→ **REQUIREMENT**
Look below for the line with "You are a computer-use agent. The" and the line with "You are a computer-use agent. 799x449 pixels."; repeat exactly those two lines and all lines between them, but no pictures.

→ **RECORDS FOR THIS EXERCISE**
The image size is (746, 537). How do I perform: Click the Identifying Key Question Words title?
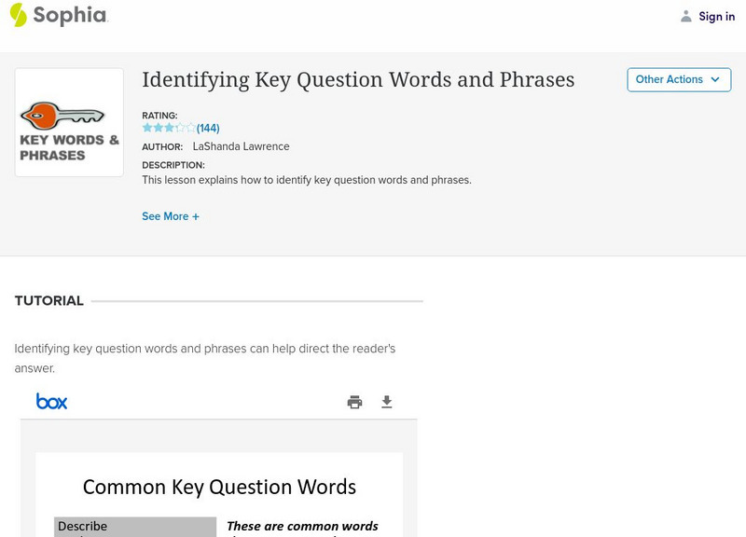pyautogui.click(x=358, y=79)
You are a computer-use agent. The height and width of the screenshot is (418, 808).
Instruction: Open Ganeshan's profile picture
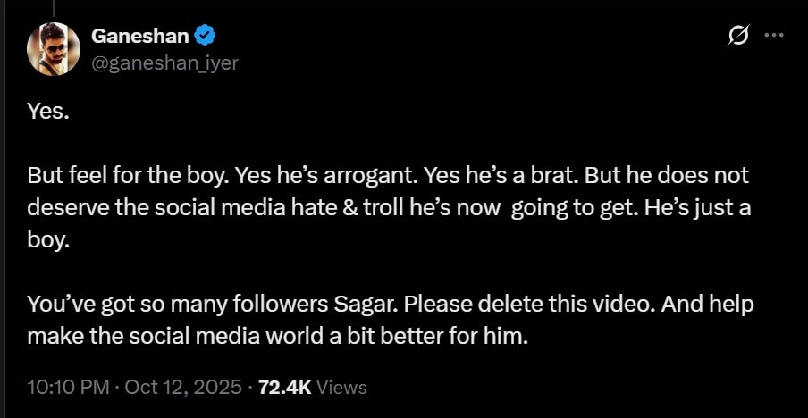tap(49, 48)
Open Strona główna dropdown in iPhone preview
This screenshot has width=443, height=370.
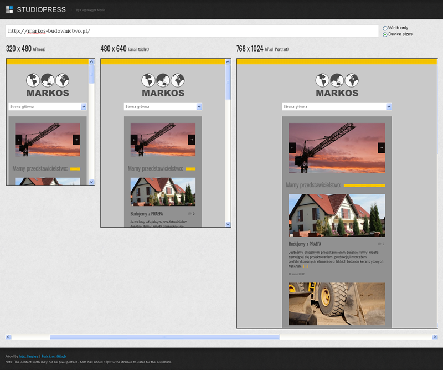click(x=48, y=106)
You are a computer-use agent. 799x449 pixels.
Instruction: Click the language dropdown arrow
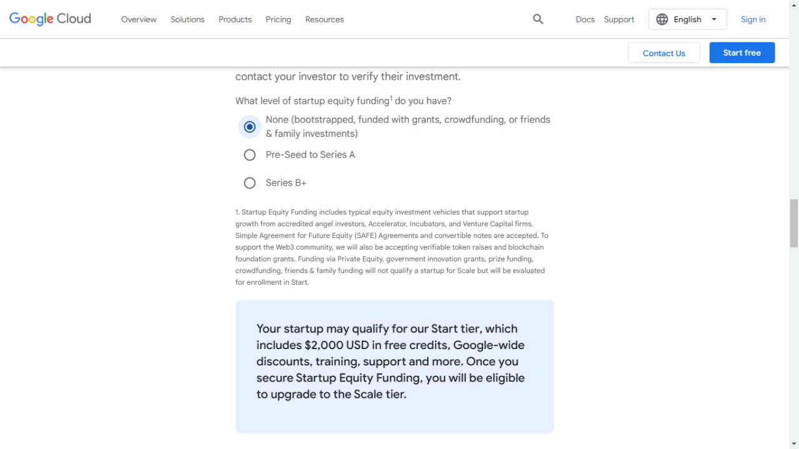(714, 19)
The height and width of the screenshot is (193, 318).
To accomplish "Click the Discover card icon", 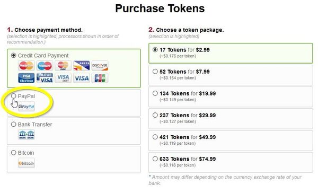I will [100, 66].
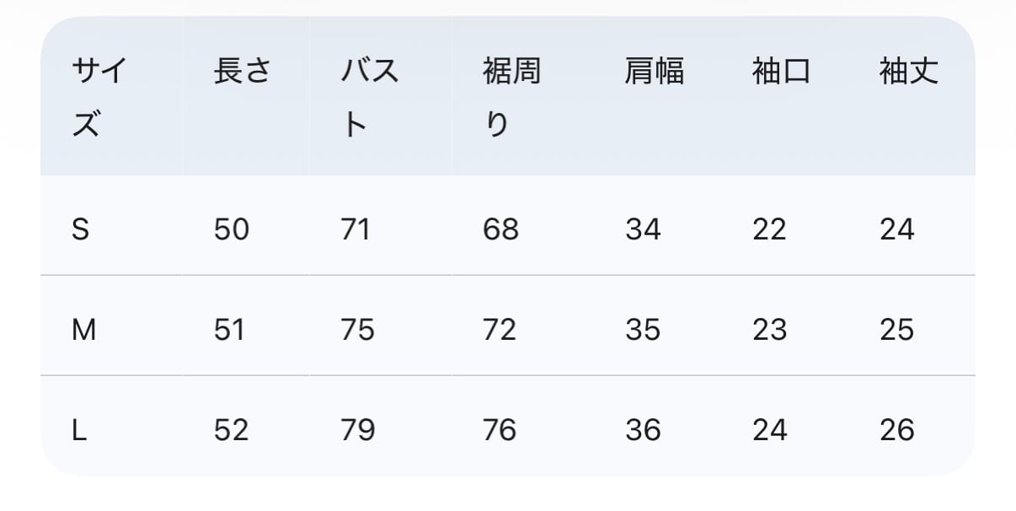Select the size S bust value 71
This screenshot has height=511, width=1016.
point(356,229)
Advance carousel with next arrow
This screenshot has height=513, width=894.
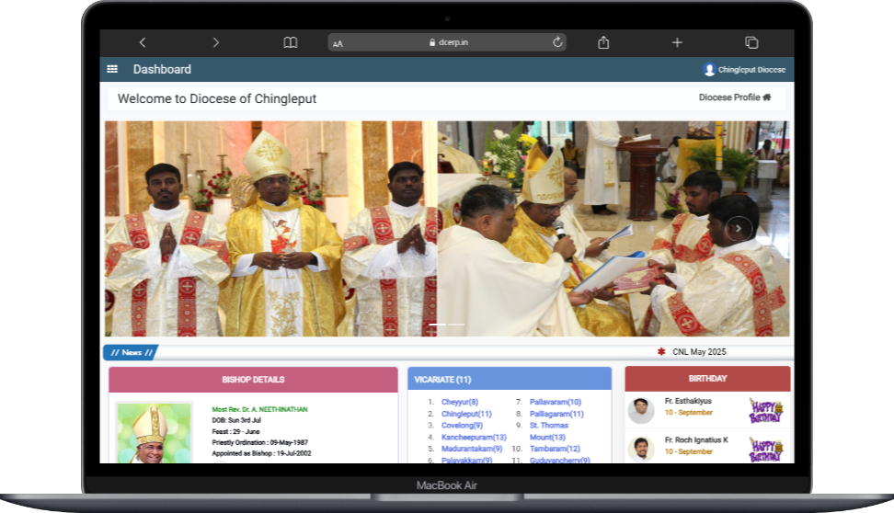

→ **RESULT OF THIS TASK**
You are a computer-use agent. The height and width of the screenshot is (418, 808).
Instruction: Open Ganeshan's profile picture
tap(49, 48)
Open Strona główna dropdown in iPhone preview
This screenshot has width=443, height=370.
click(x=48, y=106)
You are a computer-use agent. 799x449 pixels.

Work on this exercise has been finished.